Once There Were Two Rabbits…Watership Down by Richard Adams

When I was young I watched numerous live-action animal movies on The Wonderful World of Disney (Sunday nights on NBC, right after Mutual of Omaha’s Wild Kingdom). There was Run, Cougar, Run (1972), Nikki, Dog of the North (1961), and my favorite, The Incredible Journey (1963). I had, of course, also seen Bambi (1942), an animated movie that gave voice to its animal characters, unlike the live-action ones. The point being, when my friend Karl told me about an exciting book he’d just read about the adventures of rabbits, it sounded like something I’d like. Watership Down (1972) turned out to be nothing like the movies I’d seen and much more than just a book about rabbits.

Richard Adams, a British civil servant in the Ministry of Housing and Local Government, created stories to tell his daughters on car rides. He began with the words “Once there were two rabbits called Hazel and Fiver”. The stories were set in and around the real Watership Down, a grass-covered hill in Hampshire, England. It wasn’t long before his daughters insisted he write them down, and in 1966 he started to do just that. After a years-long search for a publisher, Watership Down was released and achieved commercial and critical success, garnering several awards for children’s literature as well.
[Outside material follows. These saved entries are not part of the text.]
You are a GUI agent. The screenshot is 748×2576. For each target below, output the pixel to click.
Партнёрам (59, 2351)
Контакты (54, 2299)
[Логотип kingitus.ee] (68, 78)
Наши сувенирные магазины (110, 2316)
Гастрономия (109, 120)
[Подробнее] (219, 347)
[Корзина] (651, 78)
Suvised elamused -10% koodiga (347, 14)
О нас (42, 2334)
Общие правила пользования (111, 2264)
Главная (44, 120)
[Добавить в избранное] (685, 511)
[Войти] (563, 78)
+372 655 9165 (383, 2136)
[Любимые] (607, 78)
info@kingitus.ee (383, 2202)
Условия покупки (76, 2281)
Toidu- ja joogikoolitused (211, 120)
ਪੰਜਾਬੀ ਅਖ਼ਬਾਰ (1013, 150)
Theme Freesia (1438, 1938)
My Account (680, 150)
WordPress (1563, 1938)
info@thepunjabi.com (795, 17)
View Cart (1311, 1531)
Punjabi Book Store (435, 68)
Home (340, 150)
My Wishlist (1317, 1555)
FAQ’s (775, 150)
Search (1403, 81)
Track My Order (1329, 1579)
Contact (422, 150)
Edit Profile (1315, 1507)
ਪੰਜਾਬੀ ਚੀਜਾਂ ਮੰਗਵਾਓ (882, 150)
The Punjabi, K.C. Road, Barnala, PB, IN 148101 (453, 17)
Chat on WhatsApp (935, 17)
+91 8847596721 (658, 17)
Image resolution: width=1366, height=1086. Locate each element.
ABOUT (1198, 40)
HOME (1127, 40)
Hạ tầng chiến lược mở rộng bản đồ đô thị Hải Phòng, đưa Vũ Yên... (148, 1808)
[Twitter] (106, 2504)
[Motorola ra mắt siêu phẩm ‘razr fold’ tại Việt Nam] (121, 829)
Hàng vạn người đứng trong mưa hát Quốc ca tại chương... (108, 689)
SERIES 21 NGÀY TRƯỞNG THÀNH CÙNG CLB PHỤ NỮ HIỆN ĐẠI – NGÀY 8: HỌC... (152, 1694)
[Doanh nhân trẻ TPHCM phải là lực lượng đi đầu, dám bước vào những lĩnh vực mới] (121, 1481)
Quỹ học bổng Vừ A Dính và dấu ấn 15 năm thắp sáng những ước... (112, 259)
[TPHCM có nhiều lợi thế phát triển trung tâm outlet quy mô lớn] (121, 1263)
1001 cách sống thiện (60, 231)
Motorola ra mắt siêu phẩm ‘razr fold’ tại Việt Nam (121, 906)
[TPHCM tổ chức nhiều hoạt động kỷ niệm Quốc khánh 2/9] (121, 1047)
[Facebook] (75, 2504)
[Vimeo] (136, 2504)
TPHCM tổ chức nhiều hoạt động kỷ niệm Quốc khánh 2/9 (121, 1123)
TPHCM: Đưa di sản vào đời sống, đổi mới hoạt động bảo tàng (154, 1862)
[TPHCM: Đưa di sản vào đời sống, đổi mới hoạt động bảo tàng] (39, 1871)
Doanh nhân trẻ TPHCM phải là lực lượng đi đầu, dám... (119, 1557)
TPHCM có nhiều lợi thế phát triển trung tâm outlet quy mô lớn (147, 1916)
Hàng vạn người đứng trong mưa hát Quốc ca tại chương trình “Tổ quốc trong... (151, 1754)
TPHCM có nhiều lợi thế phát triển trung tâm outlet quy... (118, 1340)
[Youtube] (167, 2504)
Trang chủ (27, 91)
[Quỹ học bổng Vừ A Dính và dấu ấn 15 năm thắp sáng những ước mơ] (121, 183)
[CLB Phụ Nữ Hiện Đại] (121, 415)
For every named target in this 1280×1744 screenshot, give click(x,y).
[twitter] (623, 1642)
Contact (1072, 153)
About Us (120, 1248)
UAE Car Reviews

The bare bones of the novel’s plot are that a band of male rabbits flee their home warren to find a safe place to establish a new one. Along the way, they face adversity in the forms of scarcity, topography, weather, animal predators, and, of course, man. Unlike all those Disney movies, though, Adams wasn’t content to tell a naturalistic story of rabbits in the wild like a lagomorphic version of Tarka the Otter (1927). In the most basic sense, then, Watership Down is not allegorical; Adams repeatedly made that clear. Nonetheless, he dug deep into the sorts of mythic tropes Joseph Campbell explored in works like The Hero with a Thousand Faces (1949)* and the novel is brimming with archetypal elements, e.g. the young man maturing into a hero, self-sacrifice, existential struggles against evil and death. Though devised as a non-allegorical children’s work, Watership Down, informed by Adams’s conservatism and Christianity, addresses some of the deepest issues of humanity and society without ever stooping to didacticism or condescension. Even socialists have discovered great political meaning in the book.